Closer Look

While a variety of fuel cells exist today, materials issues, fuel inflexibility, and low system efficiencies limit them to high cost, low demand applications. The Direct Carbon Fuel Cell (DCFC) offers a bridge to convert the promise of fuels cells to commercial reality. Relying on carbon as the primary fuel, Contained Energy will deliver fuel cells with the highest achievable system efficiency, high energy density, and sequestration ready CO2 at significantly reduced cost. When fueled with biomass, DCFC is a renewable power source. DCFC technology is cleaner, greener power.

There is no silver bullet solution to our energy needs. A combination of maintaining current base load energy sources, developing new base load and renewable energy supplies, continuing improvements to the transmission infrastructure, and promoting energy efficiency and conservation programs are key to meeting energy and environmental goals and keeping our economy growing.

Base load power (constant, low cost power for basic needs like refrigerators, freezers and industrial motors) is the foundation of any electricity grid and base load demand is growing. Some renewable energies produce intermittent energy (for example, wind energy is produced only when the wind blows and solar energy only when the sun shines), which limits their dependability and application within an electricity grid and renders them ill suited for base load power. Other energy options rely on the production, storage and transportation of hydrogen gas – an economy/infrastructure decades away from being a reality.

DCFC technology converts renewable (or fossil) carbon at high efficiency (low CO2) in a way that makes it suitable to provide base-load power. Moreover, DCFC is also a distributed generation alternative – allowing electricity generation very near to where it is used, perhaps even in the same building; thereby reducing dependence on the grid, energy transmission losses, and the size and number of power lines that must be constructed.

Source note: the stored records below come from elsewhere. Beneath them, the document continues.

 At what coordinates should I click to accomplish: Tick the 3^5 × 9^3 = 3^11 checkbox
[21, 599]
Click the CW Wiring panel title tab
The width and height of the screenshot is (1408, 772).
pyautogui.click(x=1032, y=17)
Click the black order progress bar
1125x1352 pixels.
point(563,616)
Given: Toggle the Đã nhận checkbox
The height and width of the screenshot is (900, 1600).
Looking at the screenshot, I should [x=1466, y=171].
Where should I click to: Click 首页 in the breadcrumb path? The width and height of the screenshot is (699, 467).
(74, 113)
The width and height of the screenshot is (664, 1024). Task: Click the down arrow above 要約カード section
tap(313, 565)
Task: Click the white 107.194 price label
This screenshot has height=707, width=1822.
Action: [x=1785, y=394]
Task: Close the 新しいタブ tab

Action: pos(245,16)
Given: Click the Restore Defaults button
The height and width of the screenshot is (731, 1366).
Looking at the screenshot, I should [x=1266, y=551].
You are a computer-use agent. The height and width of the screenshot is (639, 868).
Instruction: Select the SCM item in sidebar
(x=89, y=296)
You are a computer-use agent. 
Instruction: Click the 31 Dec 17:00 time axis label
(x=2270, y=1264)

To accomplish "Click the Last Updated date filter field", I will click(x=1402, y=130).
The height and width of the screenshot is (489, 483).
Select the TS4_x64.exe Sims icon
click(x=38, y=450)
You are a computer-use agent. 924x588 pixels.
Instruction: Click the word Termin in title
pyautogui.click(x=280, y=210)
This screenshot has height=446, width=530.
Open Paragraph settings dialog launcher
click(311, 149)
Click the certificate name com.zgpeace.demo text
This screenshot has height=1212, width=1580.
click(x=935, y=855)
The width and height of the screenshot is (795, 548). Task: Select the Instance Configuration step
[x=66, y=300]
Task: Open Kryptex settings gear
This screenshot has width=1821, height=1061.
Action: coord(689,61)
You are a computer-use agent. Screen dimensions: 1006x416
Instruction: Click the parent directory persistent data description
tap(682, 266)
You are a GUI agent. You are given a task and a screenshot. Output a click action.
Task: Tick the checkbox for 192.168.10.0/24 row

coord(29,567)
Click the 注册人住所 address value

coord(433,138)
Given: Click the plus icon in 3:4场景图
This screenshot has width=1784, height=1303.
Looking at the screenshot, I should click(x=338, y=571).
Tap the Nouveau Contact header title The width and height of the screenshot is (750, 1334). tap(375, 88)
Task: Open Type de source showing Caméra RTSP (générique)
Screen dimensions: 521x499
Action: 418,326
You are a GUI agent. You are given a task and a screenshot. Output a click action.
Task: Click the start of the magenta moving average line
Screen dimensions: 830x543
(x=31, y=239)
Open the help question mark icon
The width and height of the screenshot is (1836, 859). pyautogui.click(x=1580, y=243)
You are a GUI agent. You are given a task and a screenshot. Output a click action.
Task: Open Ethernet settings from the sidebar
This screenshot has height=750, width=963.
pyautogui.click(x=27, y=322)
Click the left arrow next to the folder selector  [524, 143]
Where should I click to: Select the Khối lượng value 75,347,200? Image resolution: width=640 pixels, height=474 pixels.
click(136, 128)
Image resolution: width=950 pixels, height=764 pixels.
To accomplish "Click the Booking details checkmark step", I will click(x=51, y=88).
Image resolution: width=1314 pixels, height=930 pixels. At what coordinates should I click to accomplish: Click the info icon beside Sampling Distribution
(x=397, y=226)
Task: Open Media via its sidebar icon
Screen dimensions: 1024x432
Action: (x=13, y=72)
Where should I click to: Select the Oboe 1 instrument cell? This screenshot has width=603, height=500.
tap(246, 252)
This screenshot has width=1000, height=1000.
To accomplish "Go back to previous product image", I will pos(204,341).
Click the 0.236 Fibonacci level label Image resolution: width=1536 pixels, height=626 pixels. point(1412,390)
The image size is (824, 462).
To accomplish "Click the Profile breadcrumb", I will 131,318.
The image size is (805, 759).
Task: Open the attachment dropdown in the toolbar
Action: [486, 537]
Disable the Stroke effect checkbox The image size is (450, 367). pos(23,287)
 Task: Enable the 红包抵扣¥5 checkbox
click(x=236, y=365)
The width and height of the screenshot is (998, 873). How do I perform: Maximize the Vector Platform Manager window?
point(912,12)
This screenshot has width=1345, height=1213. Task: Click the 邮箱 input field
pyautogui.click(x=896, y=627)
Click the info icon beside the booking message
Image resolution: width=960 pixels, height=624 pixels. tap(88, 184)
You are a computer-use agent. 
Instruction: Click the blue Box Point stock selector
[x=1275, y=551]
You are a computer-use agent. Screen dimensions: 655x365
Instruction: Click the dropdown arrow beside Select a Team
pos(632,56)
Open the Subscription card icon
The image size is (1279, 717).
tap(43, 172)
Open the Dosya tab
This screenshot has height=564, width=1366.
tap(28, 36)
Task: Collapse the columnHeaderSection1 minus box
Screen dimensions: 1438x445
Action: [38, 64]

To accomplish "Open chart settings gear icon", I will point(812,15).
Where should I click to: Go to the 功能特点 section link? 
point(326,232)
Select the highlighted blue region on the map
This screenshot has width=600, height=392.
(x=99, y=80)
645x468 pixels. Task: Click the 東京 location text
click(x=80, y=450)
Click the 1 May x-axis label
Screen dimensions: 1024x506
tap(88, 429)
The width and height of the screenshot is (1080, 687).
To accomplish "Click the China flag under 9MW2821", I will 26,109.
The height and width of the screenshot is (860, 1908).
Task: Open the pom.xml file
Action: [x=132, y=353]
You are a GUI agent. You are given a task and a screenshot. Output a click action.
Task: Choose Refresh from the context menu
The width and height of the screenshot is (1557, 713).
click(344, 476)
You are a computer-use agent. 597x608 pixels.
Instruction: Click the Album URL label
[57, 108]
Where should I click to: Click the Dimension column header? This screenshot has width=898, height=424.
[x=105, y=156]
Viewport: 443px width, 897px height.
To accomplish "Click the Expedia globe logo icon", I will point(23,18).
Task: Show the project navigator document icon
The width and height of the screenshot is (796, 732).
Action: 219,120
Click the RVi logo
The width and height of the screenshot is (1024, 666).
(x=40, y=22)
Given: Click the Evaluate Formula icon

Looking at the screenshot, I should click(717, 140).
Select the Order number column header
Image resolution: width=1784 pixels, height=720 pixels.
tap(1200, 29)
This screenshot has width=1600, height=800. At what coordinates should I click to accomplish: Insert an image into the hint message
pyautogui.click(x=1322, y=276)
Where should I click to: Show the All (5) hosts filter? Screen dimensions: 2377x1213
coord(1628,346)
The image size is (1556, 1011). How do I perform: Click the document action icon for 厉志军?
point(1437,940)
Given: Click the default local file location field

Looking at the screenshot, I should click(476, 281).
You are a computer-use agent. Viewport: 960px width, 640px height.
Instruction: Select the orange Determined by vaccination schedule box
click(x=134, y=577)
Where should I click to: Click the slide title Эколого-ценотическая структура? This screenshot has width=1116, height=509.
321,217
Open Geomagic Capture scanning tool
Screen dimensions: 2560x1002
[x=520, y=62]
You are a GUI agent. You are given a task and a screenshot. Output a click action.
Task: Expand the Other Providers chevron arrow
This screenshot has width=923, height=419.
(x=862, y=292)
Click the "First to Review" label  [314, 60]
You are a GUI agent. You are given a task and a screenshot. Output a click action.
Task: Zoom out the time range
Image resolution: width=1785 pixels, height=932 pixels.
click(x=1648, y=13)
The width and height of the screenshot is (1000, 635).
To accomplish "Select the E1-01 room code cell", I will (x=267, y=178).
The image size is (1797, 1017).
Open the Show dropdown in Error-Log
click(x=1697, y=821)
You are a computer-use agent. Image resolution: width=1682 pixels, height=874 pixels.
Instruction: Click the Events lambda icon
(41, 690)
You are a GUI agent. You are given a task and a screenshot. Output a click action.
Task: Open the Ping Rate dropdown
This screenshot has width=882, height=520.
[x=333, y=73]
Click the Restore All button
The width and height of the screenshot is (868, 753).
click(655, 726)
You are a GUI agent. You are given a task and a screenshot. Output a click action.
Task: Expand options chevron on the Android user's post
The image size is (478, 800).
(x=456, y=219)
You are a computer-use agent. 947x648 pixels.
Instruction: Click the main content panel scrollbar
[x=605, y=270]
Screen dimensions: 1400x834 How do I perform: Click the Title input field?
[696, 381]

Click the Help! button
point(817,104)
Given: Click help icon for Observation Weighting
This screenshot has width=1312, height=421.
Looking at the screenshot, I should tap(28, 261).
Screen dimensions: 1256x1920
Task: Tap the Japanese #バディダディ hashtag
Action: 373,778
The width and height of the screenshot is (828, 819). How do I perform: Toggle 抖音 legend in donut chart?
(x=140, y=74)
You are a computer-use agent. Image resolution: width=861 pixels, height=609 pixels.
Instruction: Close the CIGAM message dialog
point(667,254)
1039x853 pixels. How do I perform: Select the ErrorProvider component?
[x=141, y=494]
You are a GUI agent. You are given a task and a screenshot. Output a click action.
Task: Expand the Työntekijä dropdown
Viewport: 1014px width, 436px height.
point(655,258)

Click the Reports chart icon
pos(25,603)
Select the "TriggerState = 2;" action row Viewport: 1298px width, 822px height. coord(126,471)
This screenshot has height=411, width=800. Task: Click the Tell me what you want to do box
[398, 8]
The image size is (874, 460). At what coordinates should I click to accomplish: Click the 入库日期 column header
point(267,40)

Contained Energy has licensed exclusively six patents surrounding the development of DCFC technology and is simultaneously pursuing an open innovation approach to product development. Our robust mix of institutional partnerships – combined with our team that integrates exceptional science, engineering and business expertise – provides a unique climate for rapid development and a path to transform the promise of fuel cells into commercial success.